* WHAT YOU HAVE TO DO
A faithful copy of all the data is required; pictures should not be included.

(Stored data)
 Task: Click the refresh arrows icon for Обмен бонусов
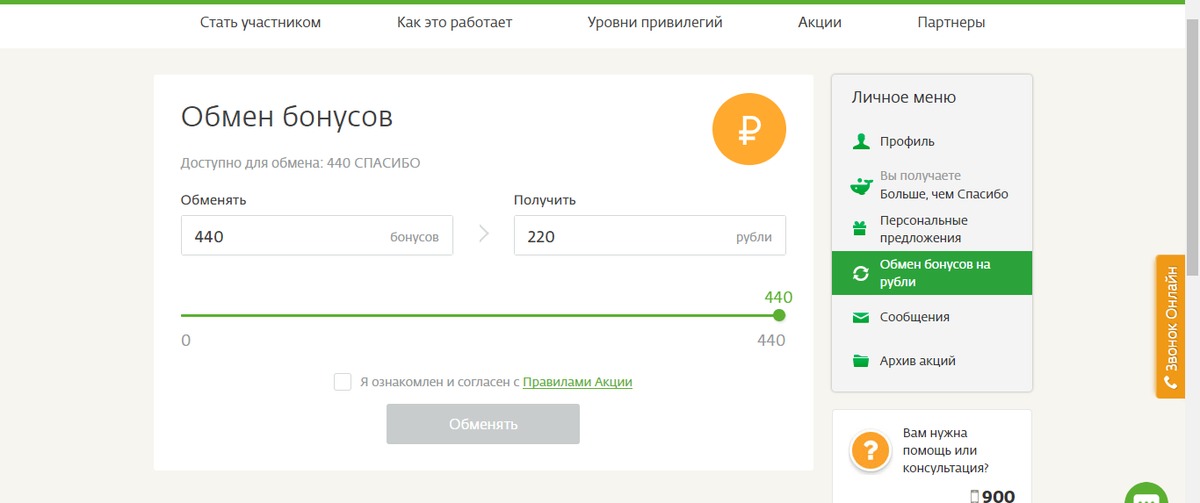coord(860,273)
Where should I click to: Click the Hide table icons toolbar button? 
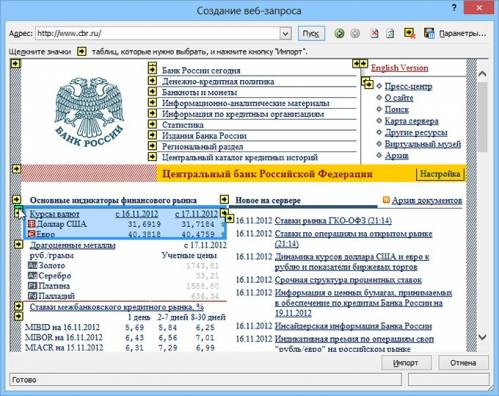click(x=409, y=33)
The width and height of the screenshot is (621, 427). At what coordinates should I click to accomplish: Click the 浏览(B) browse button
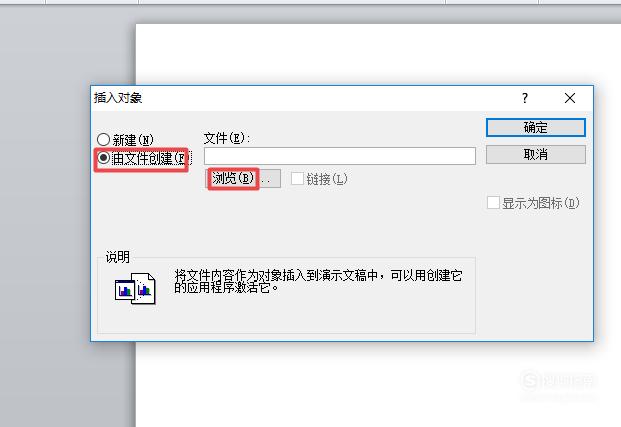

* WRITTEN SOLUTION
 Task: Click the refresh arrows icon for Обмен бонусов
coord(860,273)
Where should I click to: Click the Hide table icons toolbar button? 
click(x=409, y=33)
The width and height of the screenshot is (621, 427). At what coordinates should I click to accomplish: Click the 浏览(B) browse button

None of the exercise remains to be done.